Gunmen assassinated the governor of Baghdad province -- the highest ranking government official to be slain since May -- and six of his bodyguards yesterday, and a suicide tanker-truck bomber killed 10 people at an Interior Ministry commando headquarters in western Baghdad, the latest in a steady drumbeat of insurgent violence ahead of Jan. 30 elections.
Governor Ali al-Haidari's three-vehicle convoy was passing through Baghdad's northern neighborhood of Hurriyah when unidentified gunmen opened fire, said the chief of his security detail, who asked only to be identified as Major Mazen.
PHOTO: AFP
"Our convoy was moving in Hurriyah and they came from different directions and opened fire at us," Mazen said.
Al-Haidari, who was the target of another assassination attempt last year that killed two of his bodyguards, worked closely with the US-led multinational forces in Baghdad on rebuilding the capital.

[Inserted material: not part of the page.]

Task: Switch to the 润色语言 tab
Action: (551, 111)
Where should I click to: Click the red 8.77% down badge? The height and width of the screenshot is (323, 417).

He is the highest-ranking Iraqi official killed since the former president of the now defunct Governing Council, Abdel-Zahraa Othman, better known as Izzadine Saleem, was assassinated in May.
Al-Qaeda in Iraq, led by Iraq's most wanted terrorist Abu Musab al-Zarqawi, claimed responsibility for al-Haidari's assassination and the tanker-truck explosion, a statement posted on the Internet said.
"We tell every traitor and supporter of the Jews and Christians that this is your fate," said the statement on a Web site known for carrying militants' claims.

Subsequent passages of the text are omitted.